Ocean Builders has designed a new way of living in real estate in the middle of the ocean. Architect Koen Olthuis designed SeaPod – tiny houses that rest on a floating steel and concrete foundation near the coast. Located almost 3m above the water, these one-bedroom houses are about 73 square meters and can be used by two people.
The designers point out that we live in a world of water, and this is their vision of the paradise that this water world could be. SeaPods are currently manufactured in Panama. They can be installed across coastal areas to create new opportunities in the world of holiday or long-term rental properties.
The first prototype of these floating houses was launched in February 2019. They are economical and environmentally friendly houses that have a system for collecting rainwater in their roof, and their price is affordable for ordinary customers.

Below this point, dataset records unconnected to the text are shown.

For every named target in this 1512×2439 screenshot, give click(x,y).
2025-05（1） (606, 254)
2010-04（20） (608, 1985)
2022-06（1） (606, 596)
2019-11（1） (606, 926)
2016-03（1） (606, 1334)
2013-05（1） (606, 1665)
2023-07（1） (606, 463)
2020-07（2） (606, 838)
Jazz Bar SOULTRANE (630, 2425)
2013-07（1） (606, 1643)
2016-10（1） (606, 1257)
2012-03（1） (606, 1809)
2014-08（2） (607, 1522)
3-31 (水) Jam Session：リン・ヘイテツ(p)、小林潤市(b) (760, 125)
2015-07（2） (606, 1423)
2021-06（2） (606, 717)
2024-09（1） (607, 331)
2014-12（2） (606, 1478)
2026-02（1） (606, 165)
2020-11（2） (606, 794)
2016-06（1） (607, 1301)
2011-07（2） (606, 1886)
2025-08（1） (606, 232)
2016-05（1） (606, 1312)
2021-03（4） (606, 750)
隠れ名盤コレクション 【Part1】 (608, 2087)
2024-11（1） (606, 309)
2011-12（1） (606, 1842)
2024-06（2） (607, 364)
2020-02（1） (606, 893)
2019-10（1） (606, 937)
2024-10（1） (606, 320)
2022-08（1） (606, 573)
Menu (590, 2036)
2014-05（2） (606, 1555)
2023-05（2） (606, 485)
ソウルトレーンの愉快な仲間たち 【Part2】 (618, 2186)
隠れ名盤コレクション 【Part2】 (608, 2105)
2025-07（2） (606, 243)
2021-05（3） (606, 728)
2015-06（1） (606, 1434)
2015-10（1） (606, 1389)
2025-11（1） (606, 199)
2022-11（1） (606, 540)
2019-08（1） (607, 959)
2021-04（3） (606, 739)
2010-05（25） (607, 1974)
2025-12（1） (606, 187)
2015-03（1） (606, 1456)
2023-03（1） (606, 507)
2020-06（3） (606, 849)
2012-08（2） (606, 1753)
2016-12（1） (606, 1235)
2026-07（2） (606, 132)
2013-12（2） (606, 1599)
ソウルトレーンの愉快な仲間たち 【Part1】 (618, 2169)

The EcoPod and SeaPod have different shapes and layouts, and are mounted on a steel pole with three floating anchor points to maintain balance. The original SeaPod is 11.6 meters long and has 116 square meters of storage space in addition to 73 square meters of living space. The SeaPod actually has three floors and is over 50m2 windows, so these homes are guaranteed to have an amazing view of the ocean.
In addition, the SeaPod can store 1400 liters of water, and the exterior is made of fiberglass, gel coating and foam. Practically, like an anchored boat at sea. Ocean Builders uses 48m3 steel tubes filled with air to create a buoy-like structure that propels the SeaPod three meters above the surface of the water.
Living in a SeaPod gives you the ability to snorkel, boat, or explore the ocean around you in other ways. Ocean Builders say they created this new form of house partly because of the lifestyle, but also partly because it doesn’t need to cut down trees to provide space to build like on land.
The designers point out that when you build a home on the water, you’re actually helping ocean life thrive. They refer to the view of biologists that when we put something that creates a shadow in the water, it attracts marine life. It often starts with shellfish, then can lead to coral growth and eventually become a home for fish.
It is planned that the waste from the houses will be burned into non-toxic ash. Waste heat from incineration will be used to heat water for showers and sinks. The liquid from the toilet goes to the black water storage for treatment or removal. The SeaPod also has “infinity showers”. The houses obtain their own water by desalination of seawater and water recycling for up to 90% reuse. In partnership with ShoverLoop, Ocean Builders is working to reduce shower water consumption by 90% by using a three-step continuous active water filtration process.
The SeaPod even includes a four-person Jacuzzi spa tub with massage jets, a skylight, lighting and a sound system. These smart homes can be controlled by owners using a unique smart ring, and wireless charging stations are provided built into surfaces around the home. The houses are designed without radio waves except for optional Wi-Fi that you can replace with installed network cables.
These houses may make the most sense in areas where wave height will not disturb homes, and could also be moved seasonally to other locations.